What the task asks: Write out exactly the lines running from the one that contains "The image size is (1350, 535)." through the end of the material.

** Listed records follows **

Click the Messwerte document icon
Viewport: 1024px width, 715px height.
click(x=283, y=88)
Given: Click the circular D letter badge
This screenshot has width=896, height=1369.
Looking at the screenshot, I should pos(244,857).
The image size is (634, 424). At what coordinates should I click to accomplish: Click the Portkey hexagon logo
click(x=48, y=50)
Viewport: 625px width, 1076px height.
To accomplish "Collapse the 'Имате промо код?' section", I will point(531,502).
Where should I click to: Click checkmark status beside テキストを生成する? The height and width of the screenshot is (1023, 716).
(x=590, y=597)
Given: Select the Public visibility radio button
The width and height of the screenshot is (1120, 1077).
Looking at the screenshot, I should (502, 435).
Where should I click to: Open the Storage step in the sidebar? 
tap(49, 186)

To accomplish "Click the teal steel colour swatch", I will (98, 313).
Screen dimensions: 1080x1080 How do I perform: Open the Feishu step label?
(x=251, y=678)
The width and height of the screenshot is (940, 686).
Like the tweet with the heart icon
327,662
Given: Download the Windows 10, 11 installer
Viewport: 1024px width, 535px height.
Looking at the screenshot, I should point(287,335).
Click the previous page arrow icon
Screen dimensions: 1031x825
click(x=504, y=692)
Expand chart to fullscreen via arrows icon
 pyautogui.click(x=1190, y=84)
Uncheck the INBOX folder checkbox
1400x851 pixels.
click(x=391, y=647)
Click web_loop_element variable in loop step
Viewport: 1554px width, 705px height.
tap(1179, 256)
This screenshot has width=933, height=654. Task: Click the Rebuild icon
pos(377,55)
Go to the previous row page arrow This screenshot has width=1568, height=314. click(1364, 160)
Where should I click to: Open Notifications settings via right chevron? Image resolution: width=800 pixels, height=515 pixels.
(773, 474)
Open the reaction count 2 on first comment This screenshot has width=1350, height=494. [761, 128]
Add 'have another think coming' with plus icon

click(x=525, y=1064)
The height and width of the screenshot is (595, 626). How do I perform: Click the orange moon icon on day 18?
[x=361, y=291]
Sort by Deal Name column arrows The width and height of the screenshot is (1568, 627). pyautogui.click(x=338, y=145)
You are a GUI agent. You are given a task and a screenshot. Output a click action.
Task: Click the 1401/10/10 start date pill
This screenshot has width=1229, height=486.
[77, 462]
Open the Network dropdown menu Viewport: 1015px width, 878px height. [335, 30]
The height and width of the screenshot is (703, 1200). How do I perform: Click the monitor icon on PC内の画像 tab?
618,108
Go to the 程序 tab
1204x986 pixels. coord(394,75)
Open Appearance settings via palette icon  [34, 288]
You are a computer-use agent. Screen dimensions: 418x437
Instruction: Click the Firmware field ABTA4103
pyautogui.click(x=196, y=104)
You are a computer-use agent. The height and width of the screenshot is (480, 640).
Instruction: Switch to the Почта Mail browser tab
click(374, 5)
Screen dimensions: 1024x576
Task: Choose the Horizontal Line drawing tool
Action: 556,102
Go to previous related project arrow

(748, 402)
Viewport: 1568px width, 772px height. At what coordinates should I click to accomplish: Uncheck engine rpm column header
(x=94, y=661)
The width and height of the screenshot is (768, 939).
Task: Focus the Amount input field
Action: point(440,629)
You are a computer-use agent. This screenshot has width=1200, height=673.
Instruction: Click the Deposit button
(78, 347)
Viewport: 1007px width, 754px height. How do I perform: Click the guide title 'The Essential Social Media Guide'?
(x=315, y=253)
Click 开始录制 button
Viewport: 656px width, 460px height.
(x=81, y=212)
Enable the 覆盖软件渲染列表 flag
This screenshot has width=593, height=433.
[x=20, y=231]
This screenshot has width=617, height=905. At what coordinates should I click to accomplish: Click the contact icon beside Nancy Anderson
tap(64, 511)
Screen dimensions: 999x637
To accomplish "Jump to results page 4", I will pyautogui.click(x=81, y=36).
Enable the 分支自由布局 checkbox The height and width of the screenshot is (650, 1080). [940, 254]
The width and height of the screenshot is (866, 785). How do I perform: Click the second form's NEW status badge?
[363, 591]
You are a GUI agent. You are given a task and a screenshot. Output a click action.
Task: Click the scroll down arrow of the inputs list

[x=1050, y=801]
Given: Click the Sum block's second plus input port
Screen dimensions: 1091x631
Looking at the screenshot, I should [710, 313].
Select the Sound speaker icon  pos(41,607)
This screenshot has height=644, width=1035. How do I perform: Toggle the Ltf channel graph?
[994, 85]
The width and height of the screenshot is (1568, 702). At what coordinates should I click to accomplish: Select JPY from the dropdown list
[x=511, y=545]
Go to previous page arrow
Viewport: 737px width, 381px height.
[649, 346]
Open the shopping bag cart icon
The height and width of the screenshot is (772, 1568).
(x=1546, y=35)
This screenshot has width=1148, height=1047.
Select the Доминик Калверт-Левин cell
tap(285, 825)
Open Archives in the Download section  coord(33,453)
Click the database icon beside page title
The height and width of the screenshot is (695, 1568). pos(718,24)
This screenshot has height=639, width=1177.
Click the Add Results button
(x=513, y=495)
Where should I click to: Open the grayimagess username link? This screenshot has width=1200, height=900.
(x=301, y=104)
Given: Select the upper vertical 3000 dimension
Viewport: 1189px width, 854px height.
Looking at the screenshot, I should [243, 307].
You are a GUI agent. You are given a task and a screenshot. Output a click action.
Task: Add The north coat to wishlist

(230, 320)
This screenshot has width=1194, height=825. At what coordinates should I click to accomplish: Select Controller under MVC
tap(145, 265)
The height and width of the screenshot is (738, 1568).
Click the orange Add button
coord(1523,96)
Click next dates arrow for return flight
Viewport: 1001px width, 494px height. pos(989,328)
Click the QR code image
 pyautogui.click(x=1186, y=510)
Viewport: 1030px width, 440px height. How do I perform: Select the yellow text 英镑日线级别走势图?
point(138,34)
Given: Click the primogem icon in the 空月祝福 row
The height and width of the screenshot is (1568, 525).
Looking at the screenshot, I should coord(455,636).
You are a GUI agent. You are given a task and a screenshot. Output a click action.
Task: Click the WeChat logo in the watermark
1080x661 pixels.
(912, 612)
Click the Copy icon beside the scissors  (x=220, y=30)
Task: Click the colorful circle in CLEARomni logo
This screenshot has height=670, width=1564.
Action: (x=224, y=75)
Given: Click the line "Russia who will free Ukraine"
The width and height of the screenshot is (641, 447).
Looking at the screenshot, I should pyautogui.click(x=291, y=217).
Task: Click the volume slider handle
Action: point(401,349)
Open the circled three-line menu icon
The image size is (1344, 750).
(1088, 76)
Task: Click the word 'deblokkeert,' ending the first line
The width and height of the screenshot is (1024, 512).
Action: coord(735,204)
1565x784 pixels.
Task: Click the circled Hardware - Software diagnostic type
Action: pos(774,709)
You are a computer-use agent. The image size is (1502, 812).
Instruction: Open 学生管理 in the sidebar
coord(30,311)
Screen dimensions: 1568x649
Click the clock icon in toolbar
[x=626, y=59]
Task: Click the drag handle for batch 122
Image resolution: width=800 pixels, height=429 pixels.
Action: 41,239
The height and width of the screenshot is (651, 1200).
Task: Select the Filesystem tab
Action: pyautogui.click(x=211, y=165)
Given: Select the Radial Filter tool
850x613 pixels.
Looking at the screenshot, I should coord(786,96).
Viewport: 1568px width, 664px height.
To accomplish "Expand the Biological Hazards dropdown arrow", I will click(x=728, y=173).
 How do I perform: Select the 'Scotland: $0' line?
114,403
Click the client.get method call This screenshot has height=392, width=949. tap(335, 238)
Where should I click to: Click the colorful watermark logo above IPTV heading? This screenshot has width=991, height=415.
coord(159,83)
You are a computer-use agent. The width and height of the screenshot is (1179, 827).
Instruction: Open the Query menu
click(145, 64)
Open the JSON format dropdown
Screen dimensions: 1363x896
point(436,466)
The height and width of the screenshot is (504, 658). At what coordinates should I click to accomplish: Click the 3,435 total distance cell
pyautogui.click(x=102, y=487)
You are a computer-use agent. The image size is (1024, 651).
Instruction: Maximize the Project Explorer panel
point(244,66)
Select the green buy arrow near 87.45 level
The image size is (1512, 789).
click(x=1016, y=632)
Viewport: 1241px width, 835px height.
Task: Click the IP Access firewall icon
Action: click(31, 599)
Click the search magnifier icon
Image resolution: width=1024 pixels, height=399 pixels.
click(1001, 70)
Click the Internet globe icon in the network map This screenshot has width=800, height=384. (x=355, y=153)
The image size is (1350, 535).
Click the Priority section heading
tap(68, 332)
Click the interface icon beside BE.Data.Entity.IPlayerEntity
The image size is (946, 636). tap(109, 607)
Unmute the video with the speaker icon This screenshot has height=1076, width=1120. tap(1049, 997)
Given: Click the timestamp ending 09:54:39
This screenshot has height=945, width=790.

** End of Listed records **

Solved problem:
The image size is (1350, 535).
Click the Priority section heading
tap(68, 332)
Click the interface icon beside BE.Data.Entity.IPlayerEntity
The image size is (946, 636). tap(109, 607)
Unmute the video with the speaker icon This screenshot has height=1076, width=1120. tap(1049, 997)
Given: Click the timestamp ending 09:54:39
This screenshot has height=945, width=790.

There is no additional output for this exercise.